Pelo momento atual, Um Lugar Silencioso 2 é algo complexo de se discutir. Em um mundo em que tivesse saído na data original, é capaz que o filme não fosse muito longe – com uma bilheteria considerável, claro, mas com certeza criticado por ser uma sequência um pouco repetitiva que não sai do ponto de partida. O que torna o longa digno de ser assistido é justamente o que impediu de ser visto até agora: é uma experiência feita sob medida para ser vista nos cinemas.

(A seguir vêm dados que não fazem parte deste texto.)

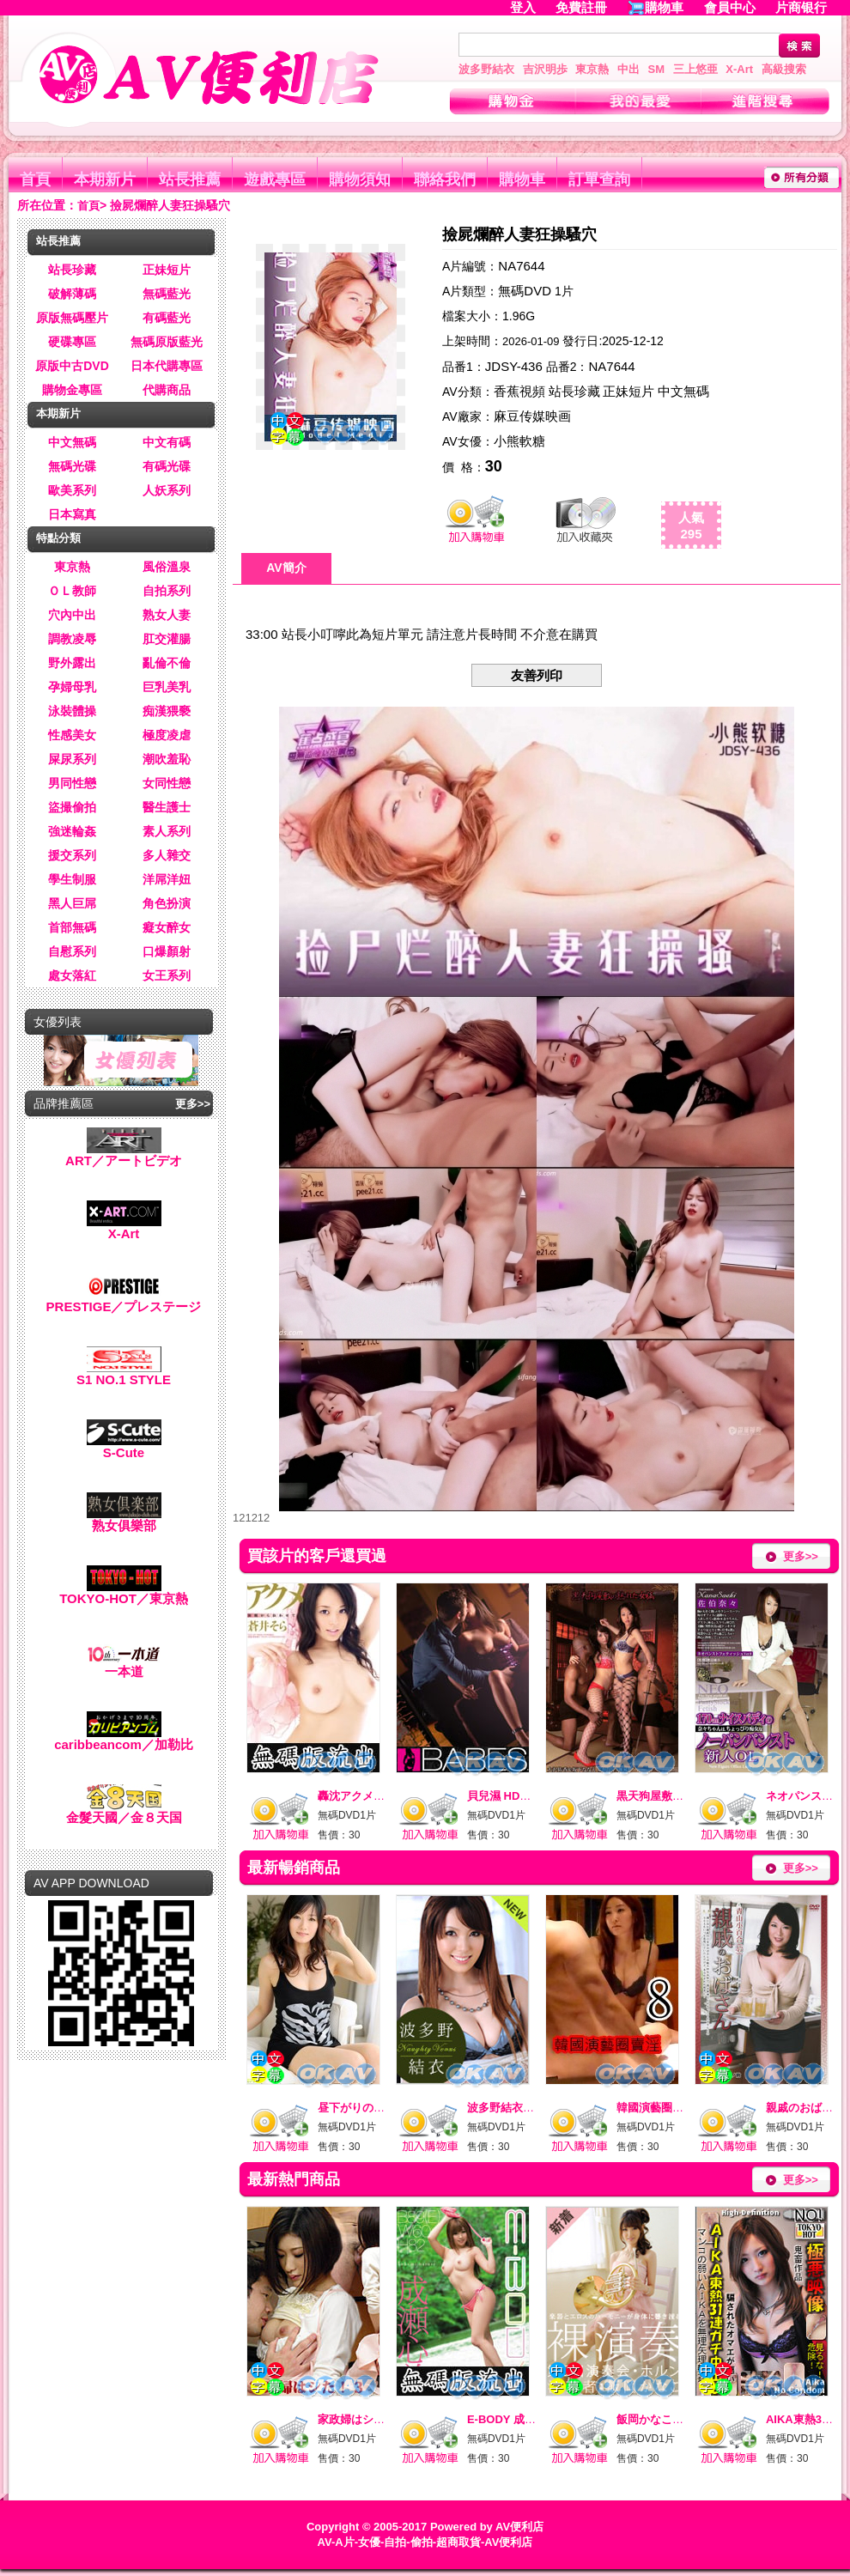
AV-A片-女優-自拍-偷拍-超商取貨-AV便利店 (425, 2542)
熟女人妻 (167, 615)
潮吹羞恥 (167, 759)
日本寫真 (72, 514)
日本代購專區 (167, 366)
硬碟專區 (72, 342)
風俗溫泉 (167, 567)
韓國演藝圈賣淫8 (658, 2107)
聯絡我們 (445, 179)
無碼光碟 (72, 466)
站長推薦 (190, 179)
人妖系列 (167, 490)
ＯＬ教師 (72, 591)
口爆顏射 (167, 951)
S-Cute (124, 1446)
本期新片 (105, 179)
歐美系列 (72, 490)
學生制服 (72, 879)
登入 (523, 7)
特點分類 (58, 538)
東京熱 (592, 69)
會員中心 (730, 7)
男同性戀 (72, 783)
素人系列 (167, 831)
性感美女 (72, 735)
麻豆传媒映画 (532, 416)
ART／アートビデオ (123, 1154)
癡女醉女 (167, 927)
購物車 (664, 7)
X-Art (739, 69)
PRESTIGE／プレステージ (124, 1300)
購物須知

No segundo ano de quarentena é fácil romantizar a telona, mas há obras que realmente se beneficiam de serem vivenciadas coletivamente. Essa é uma delas, com a tensão ganhando novos ares dentro da sala escura, lotada, no mais absoluto silêncio, sozinho mas acompanhado de vários outros estranhos. Assistir à continuação em outro contexto, na sala de casa, com a sempre presente tentação das distrações e dos ruídos do mundo exterior, ressalta muitos de seus defeitos. Infelizmente, visto que o pesadelo da pandemia ainda parece demorar para acabar, e que atos mundanos como uma simples ida ao cinema ainda têm um longo caminho pela frente para retomar o ar de normalidade, essa parece a experiência que muitos terão com o filme.